A Season of Misunderstandings
He only notices the scribbled address just as he’s setting his cup down the counter.
“It’s Murphy’s,” Bodie tells him as he walks up to him in the kitchen and drapes his arms around Doyle’s waist from behind, torso warm though the back of Doyle’s shirt. “You know, 6.2? The new chap? Picking him up tomorrow to show him the ropes, put him through his paces. Cowley’s orders.”
The address is for a place in Croydon. It is written in black ink, in an unfamiliar, slanting script, on blue-lined paper that’s clearly been torn out of a notebook. Doyle runs a finger across the jagged edge of paper as he sets the note back down. Then he turns in Bodie’s embrace, hooks his thumbs in the belt-loops of Bodie’s trousers.
“Hm,” he offers, and leans in for a kiss.
They don’t bring Murphy up again for the rest of the night.

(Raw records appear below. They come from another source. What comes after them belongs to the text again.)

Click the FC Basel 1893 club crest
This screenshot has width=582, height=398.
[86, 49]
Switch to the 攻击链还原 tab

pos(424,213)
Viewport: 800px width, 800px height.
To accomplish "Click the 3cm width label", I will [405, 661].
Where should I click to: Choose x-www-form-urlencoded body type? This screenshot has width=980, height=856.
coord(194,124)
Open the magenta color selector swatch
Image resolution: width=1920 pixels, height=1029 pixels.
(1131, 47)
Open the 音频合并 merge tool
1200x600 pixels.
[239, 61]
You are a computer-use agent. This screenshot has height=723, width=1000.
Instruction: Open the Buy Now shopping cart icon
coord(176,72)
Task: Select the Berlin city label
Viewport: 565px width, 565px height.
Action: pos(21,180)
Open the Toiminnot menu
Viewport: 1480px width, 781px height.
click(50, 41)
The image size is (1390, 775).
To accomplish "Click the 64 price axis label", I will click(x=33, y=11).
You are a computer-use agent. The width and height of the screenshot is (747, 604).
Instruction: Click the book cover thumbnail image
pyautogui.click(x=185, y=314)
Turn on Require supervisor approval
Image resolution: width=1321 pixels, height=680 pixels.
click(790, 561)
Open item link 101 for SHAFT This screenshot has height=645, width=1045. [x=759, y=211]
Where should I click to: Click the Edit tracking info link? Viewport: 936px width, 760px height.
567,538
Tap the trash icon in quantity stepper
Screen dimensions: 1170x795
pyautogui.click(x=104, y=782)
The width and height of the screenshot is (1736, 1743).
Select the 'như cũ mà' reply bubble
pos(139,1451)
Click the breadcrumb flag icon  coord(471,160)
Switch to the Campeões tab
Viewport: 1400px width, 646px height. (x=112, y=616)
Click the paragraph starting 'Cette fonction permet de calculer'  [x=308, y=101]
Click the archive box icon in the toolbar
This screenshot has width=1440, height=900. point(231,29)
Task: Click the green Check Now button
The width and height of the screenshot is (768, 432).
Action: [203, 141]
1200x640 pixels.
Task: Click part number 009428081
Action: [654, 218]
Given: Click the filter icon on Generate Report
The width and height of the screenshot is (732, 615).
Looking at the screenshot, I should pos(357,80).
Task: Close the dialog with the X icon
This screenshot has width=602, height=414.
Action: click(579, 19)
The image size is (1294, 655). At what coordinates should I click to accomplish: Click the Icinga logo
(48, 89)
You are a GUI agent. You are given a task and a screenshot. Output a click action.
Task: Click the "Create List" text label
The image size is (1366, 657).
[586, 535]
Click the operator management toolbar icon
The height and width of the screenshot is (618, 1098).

The next morning, Bodie drops him off outside his flat. Doyle remains outside as he watches the silver Capri pull away from the kerb, and only goes in to pack for his three-day obbo in Birmingham when Bodie’s finally out of view. He manages not to snap at Jax when he greets the man some hours later, but it’s a close thing.
He spends all three days feeling vaguely anxious, even though the dealers they’re keeping an eye on remain uncharacteristically silent for the entirety of their watch, and he nearly upends his chair in his eagerness to greet Lucas and McCabe when the pair arrives to relieve them.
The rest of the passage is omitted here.